What you return must be an exact copy of the lines in the listing below between the line holding "You are a GUI" and the line holding "Task: Open Détail for the EDIMARK row", inclusive, and nothing more.
----
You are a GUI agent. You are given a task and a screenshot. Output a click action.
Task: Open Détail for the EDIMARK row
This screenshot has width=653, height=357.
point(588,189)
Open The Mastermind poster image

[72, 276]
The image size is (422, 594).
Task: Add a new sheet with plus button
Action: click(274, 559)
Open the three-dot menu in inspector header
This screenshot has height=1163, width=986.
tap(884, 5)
----
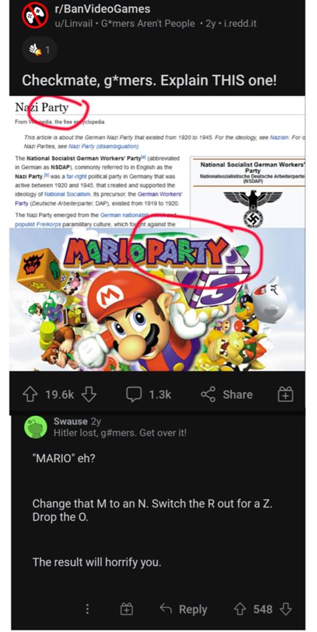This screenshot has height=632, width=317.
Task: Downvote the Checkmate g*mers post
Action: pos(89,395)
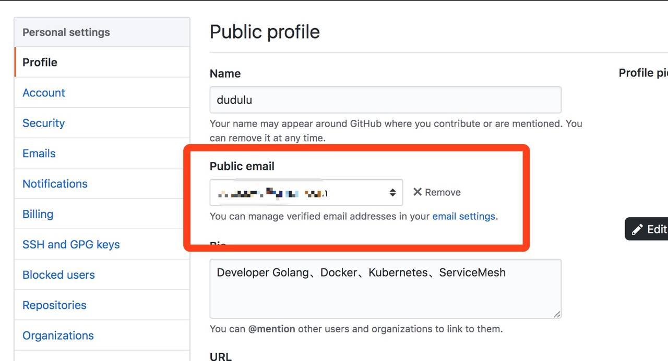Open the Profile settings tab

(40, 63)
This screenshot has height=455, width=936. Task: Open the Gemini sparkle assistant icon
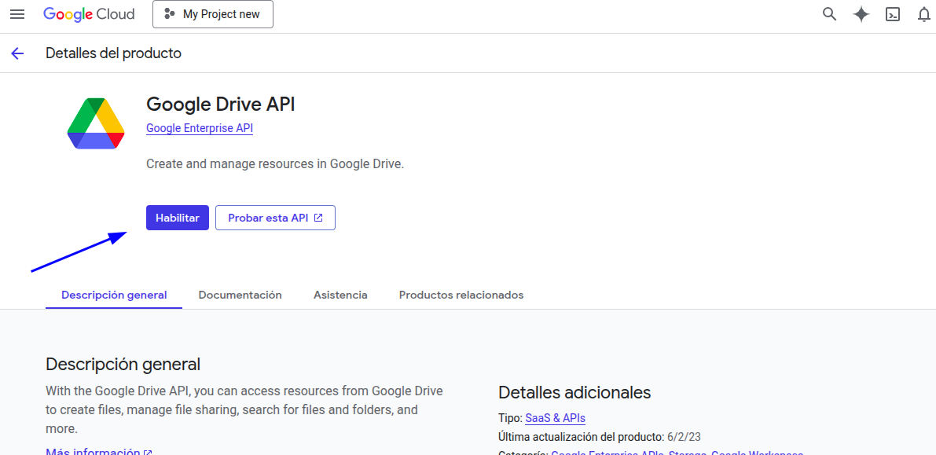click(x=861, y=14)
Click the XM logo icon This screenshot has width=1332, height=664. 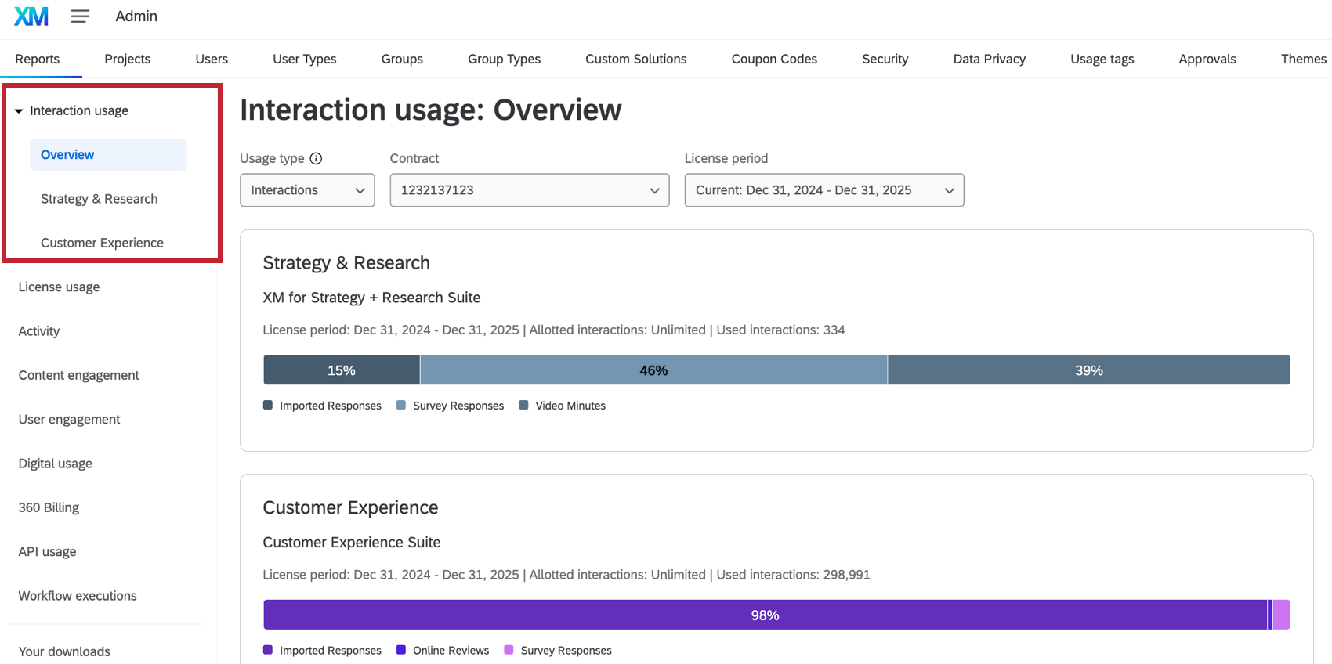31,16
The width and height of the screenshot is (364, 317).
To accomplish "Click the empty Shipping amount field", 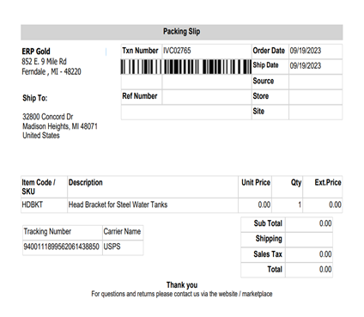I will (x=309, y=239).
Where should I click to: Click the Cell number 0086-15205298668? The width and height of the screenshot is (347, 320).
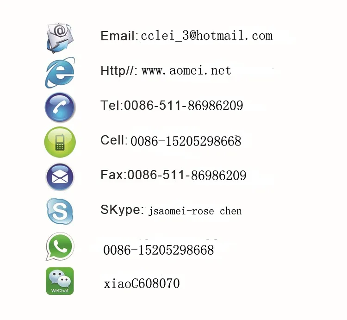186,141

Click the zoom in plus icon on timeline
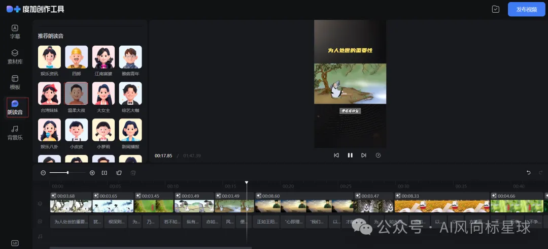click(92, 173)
----
Solution:
You are a GUI agent. You are given a task and a screenshot. Output a click action.
Task: Open Détail for the EDIMARK row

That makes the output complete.